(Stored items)
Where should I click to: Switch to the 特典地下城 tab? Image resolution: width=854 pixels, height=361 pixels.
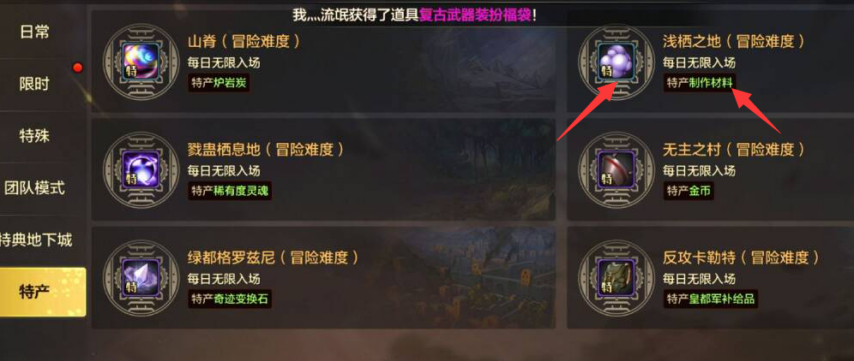pyautogui.click(x=35, y=240)
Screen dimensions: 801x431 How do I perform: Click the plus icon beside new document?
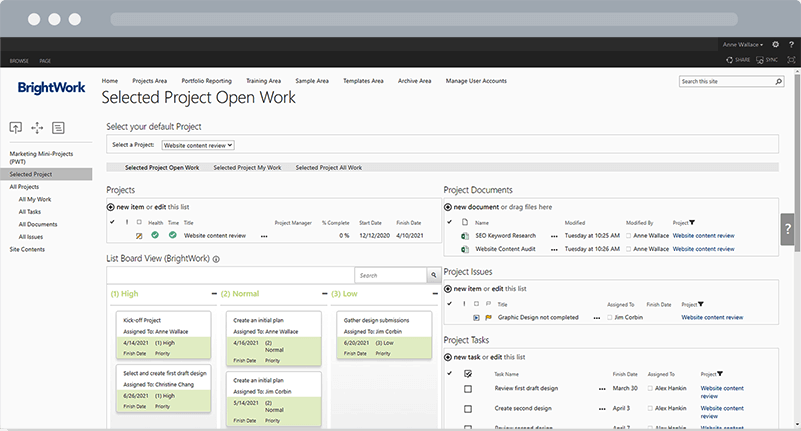pyautogui.click(x=448, y=207)
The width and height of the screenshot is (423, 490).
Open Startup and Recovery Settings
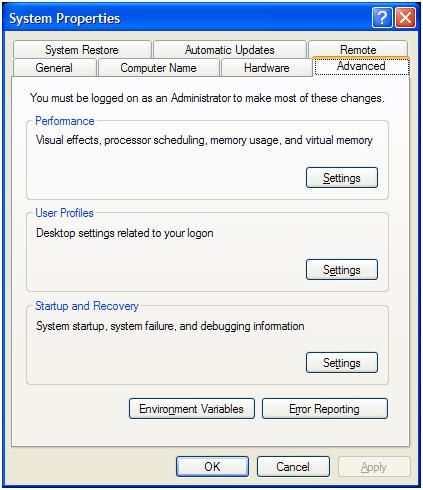click(342, 363)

■ What the task requires: Reproduce every entry above exactly, and omit the pictures.

■ Task output:
Where should I click to: Switch to the 特典地下城 tab? Image resolution: width=854 pixels, height=361 pixels.
pyautogui.click(x=35, y=240)
Screen dimensions: 801x431 How do I perform: Click the plus icon beside new document?
pyautogui.click(x=448, y=207)
The width and height of the screenshot is (423, 490).
Open Startup and Recovery Settings
click(342, 363)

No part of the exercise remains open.